Hi all! Thanks for your incredible help so far.
I've come across a puzzler: I am using xml-parse to extract data from an XML feed and into a newLISP list. This is the function I'm using:
(define (parse-xml-data str)
(xml-type-tags nil nil nil nil)
(let ((xml (xml-parse str 15 'Yamato)))
(or xml (throw-error (xml-error)))))
I'm using "'Yamato" to try and save the resulting list in a different context, so that any symbols that are created don't conflict with existing symbols in newLISP's MAIN context, or in the Dragonfly context. However, this doesn't seem to work, as I get the resulting SXML list back:
((Yamato:document (Yamato:element ((Yamato:name "First") (date "4/23/2010")) (Yamato:data "This is the first element")) (Yamato:element ((Yamato:name "Second") (date "4/23/2010")) (Yamato:data "This is the second element"))))

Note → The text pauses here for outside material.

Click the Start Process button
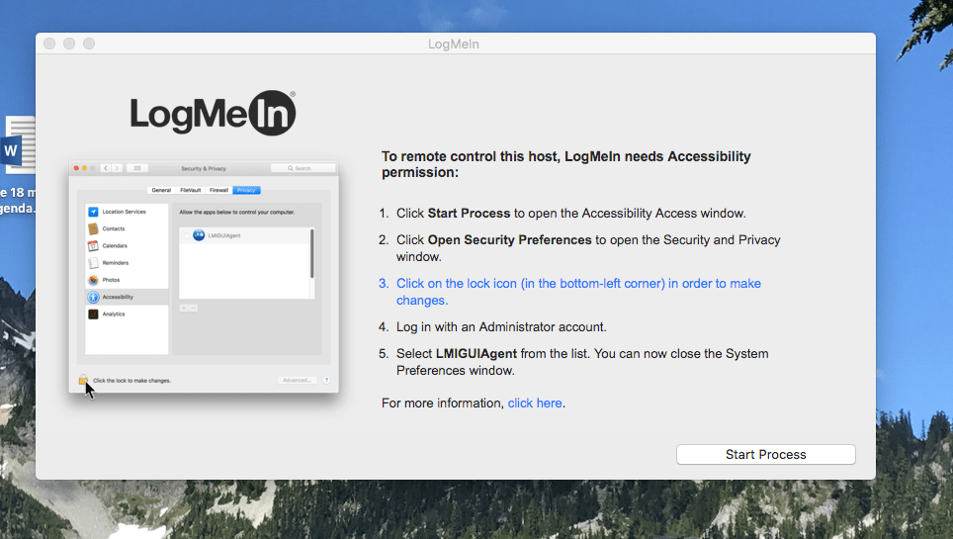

Every symbol is now in the "Yamato" context, except for "date". "date" is a symbol in the Dragonfly context. I want it also to be in the Yamato context, but it seems like the Dragonfly context is overriding this when xml-parse converts the XML element names into symbols. How can I stop this and force every element into the Yamato context?
Thanks for your help!
Make sure you are using the latest newLISP 10.2.8 release. There was a bug in 10.2.1, where names of newLISP built-in functions (like 'date') would not receive the context prefix.
Thanks, I upgraded to 10.2.8 and the problem went away. Sweet!